2.3 Reasoning Loops Under Constraint
Chapter 2 closes here. We have a model that fits, weights we can stream, KV state we can manage, and decode at roughly 6–20 tok/s. The question this section answers: given that decode budget, what reasoning architectures actually work? The naive answer — bolt a ReAct loop on top and let the agent think — collides with the latency ceiling in a way worth being specific about.
The Three Reasoning Architectures
Three patterns dominate agent design, and they sort cleanly by NPU compatibility:
Single-shot. One prompt, one response. No loop. The agent reads the input, produces the output, done. Translation is the canonical single-shot task: source sentence in, target sentence out. The cost is one prefill plus one decode. Phi Silica's Click to Do affordances are single-shot. This is the NPU-native pattern.

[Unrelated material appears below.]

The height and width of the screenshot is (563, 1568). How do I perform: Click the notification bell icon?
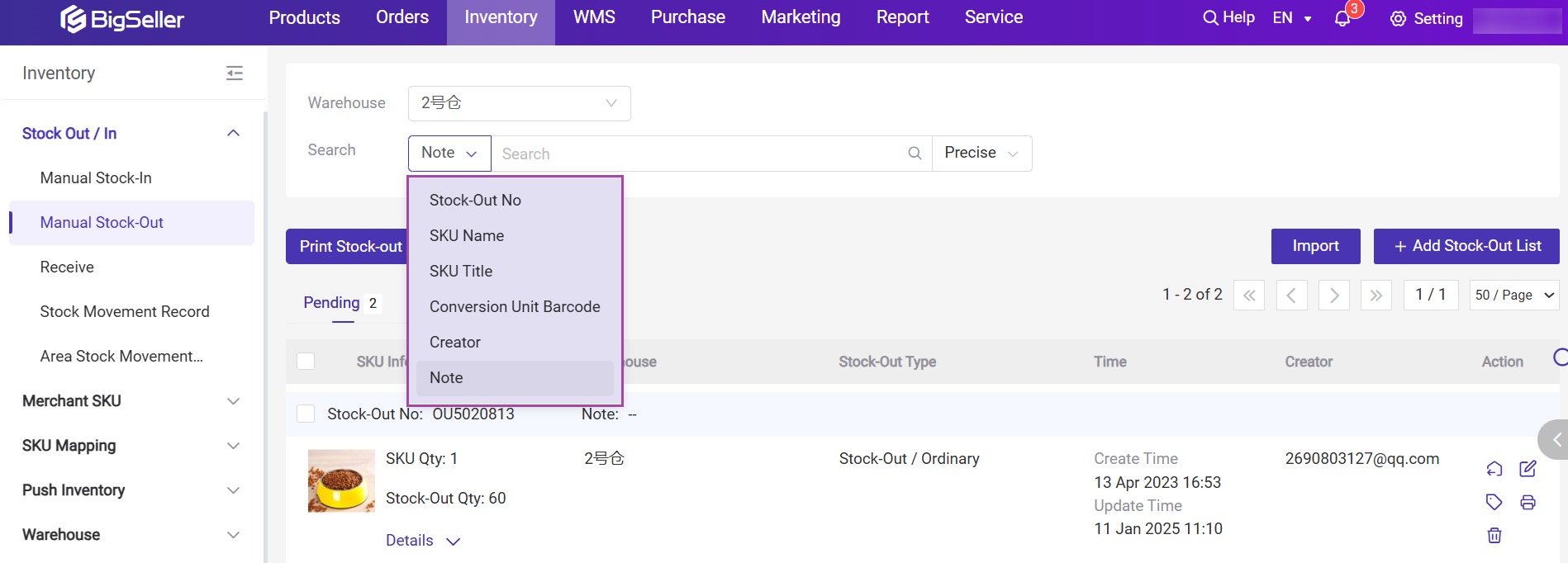(1342, 18)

Plan-then-execute. The model produces a plan once, then executes the plan deterministically (often without further model calls, or with a small number of pre-determined model calls). For a translation assistant: "rewrite this paragraph for a teenage audience and translate to French" decomposes to (1) rewrite via Phi-3.5-mini, (2) translate via M2M-100. The plan is one LLM call; the execution is a fixed pipeline. Two model calls total, predictable latency.
ReAct (Reason + Act). The model alternates between thinking and tool-calling in a loop, with each iteration informed by the last. The hallmark is that the number of iterations is not known in advance. This is the dominant pattern for cloud agents and the one developers reach for by default. It's also the pattern that NPU latency budgets cannot afford.
The ReAct Latency Budget
Let's price out a 5-step ReAct loop on Intel Core Ultra NPU, anchored on Chapter 1.3's two published benchmarks.

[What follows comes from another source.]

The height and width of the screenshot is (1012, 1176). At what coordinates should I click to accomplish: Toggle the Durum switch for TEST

Assumptions: 512-token context per step (prompt grows as the loop accumulates), 64-token decode per step (the agent's "Thought / Action / Observation" turn). Using Llama 2 7B at MLPerf's TTFT-1.09s/128-tok-prompt and DeepSeek-Distill-Llama-8B's 163 ms/token decode as the conservative anchors:
| Component | Value | Source |
|---|---|---|
| TTFT, ~128-token prompt | 1.09 s | MLPerf Client v0.6 |
| TTFT extrapolated to 512-token prompt | ~4 s | linear-ish |
| ITL per decode token (8B INT4) | 163 ms | OpenVINO Model Hub |
| Decode 64 tokens | 10.4 s | computed |
| One ReAct iteration | ~14–15 s | extrapolated |
| 5 iterations | ~70–75 s | extrapolated |
On the same SoC's iGPU (12.8 tok/s, ~78 ms/token): one iteration ≈ 7 s, five iterations ≈ 35 s.
A 5-step ReAct agent at this context size on Intel NPU sits in the 60–90 second range — usable for offline summarization, marginal for chat, infeasible for interactive autocomplete. Stretching the loop to 10 steps doubles it. ReAct's behavior of growing the context monotonically with each step makes it worse over time, not better, because every iteration's prefill takes longer than the last.
These numbers are extrapolations from published single-call benchmarks, not measurements of ReAct loops. We flagged in Chapter 1.3 that Intel and Microsoft have published almost nothing about multi-step agents on NPU. Treat the table as the right order of magnitude, not as a precise SLA.
Why Single-Shot Wins on NPU
The structural reasons single-shot translates to NPU and ReAct doesn't:
Each ReAct step pays full TTFT. The prefill is the compute-bound, MAC-array-heavy phase; on NPU it's relatively fast per-prompt, but you do it N times per loop instead of once. A 5-step ReAct burns 5× the TTFT of an equivalent single-shot.
Context grows monotonically. Step 1's prefill is short. Step 5's prefill includes everything that came before. The TTFT cost rises through the loop. Chunked prefill on NPU helps, but doesn't fix the issue: each chunk costs constant time, and step 5 has more chunks.
Cold-cache pressure increases. The KV state from step 1 has to be valid at step 5 — which works fine within LLMPipeline.start_chat() but means the state-variable allocation must accommodate the full final context. You commit to the worst-case footprint up front.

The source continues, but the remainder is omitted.